Posted by Social Science Research Network
The Fall and Rise of the Antitrust Class Action Spencer Weber Waller (Loyola University of Chicago)
Abstract: Antitrust class actions have narrowed significantly in the United States in recent years but still remain robust compared to aggregate litigation in the rest of the world. While the Supreme Court continues to narrow the doorway to class actions, the rest of the world is increasingly interested in creating new mechanisms for aggregate litigation to better support effective private damage litigation in competition cases, and in particular the large number of small claims cases that led to the class action boom in the United States in the first place. The challenge for the rest of the world will be to fashion new remedies consistent with the history, culture, substantive law, and procedural rules of their legal traditions rather than either adopt or reject the system that has evolved in the United States.

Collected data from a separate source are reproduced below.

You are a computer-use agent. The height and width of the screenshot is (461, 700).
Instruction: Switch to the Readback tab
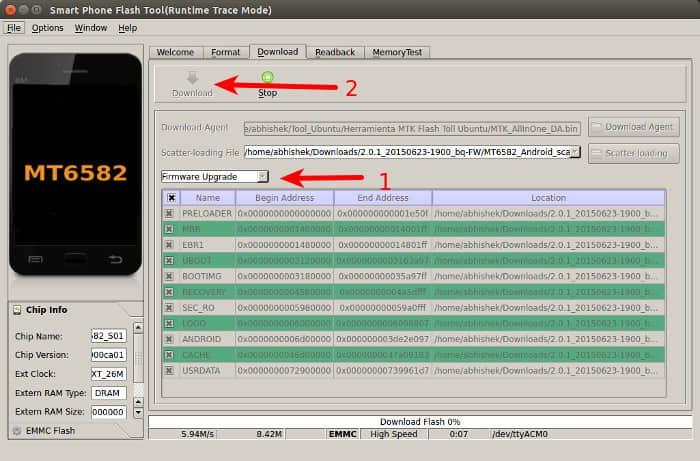point(334,52)
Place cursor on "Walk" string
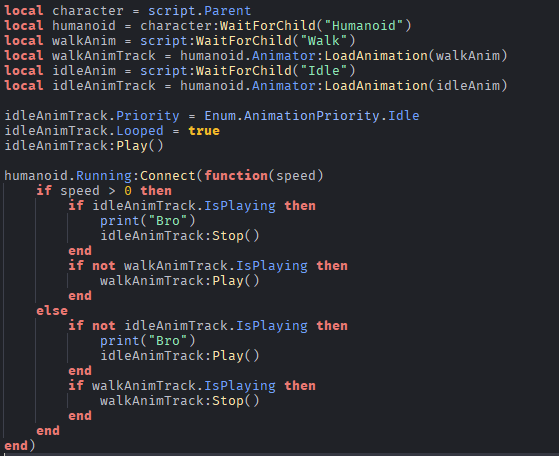 [x=324, y=41]
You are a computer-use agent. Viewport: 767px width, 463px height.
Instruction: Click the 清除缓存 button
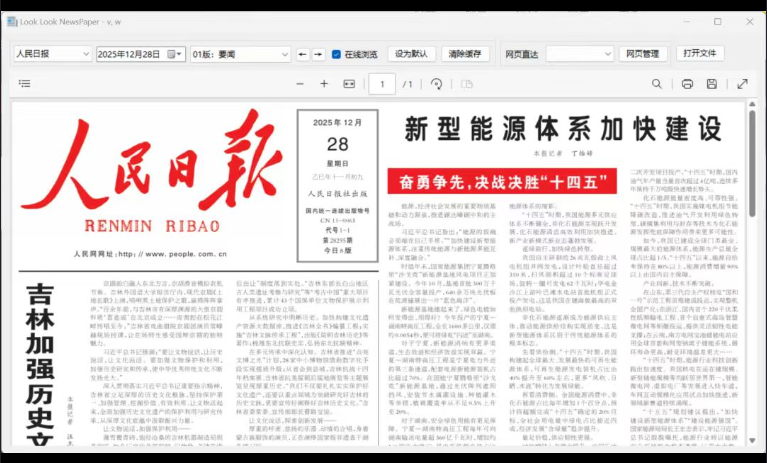tap(465, 54)
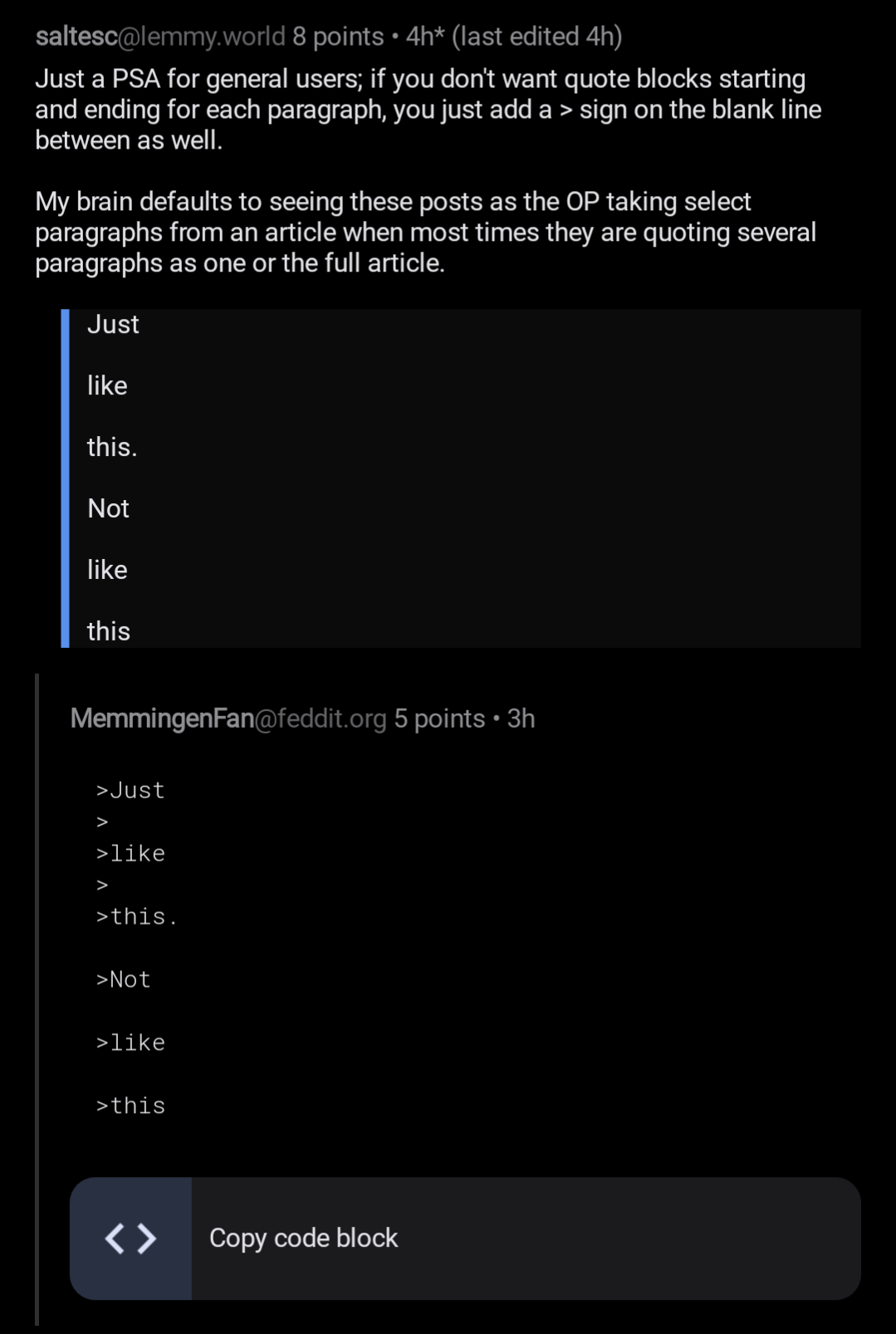Viewport: 896px width, 1334px height.
Task: Tap the '>Just' code line
Action: [130, 791]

This article provides an overview of the increasingly stringent requirements for antitrust class actions in the United States and provides a representative survey of the nascent movement toward collective actions abroad where competition cases have been at the forefront of the debate. Part I discusses the standards for class certification under Rule 23 and recent Supreme Court cases tightening those standards. Part II analyzes a separate line of Supreme Court cases which effectively eliminates class actions altogether when parties have entered into a contract requiring arbitration rather than litigation and further requires individual rather than collective arbitration proceedings.
Part III continues with a survey of recent developments in the opposite direction outside the United States. This section examines ongoing changes in the EU, UK, other EU Member States, Mexico, and Canada to empower consumers and business with small claims in competition cases by creating collection action mechanisms of different types. This section also briefly discusses the decision of the EU to simply prohibit the type of forced arbitration clauses that the U.S. Supreme actively encourages. Part IV analyzes the critical aspect of whether foreign class actions will thrive or whither on the vine – the need for an opt-out mechanism rather than the opt-in mechanism favored in most jurisdictions outside the U.S. Finally, I conclude by pointing out the irony of the rest of the world struggling to figure out how best to empower plaintiffs to bring appropriate class action type proceedings while the U.S. Supreme Court remains principally concerned with how to restrain or eliminate the very same type of action.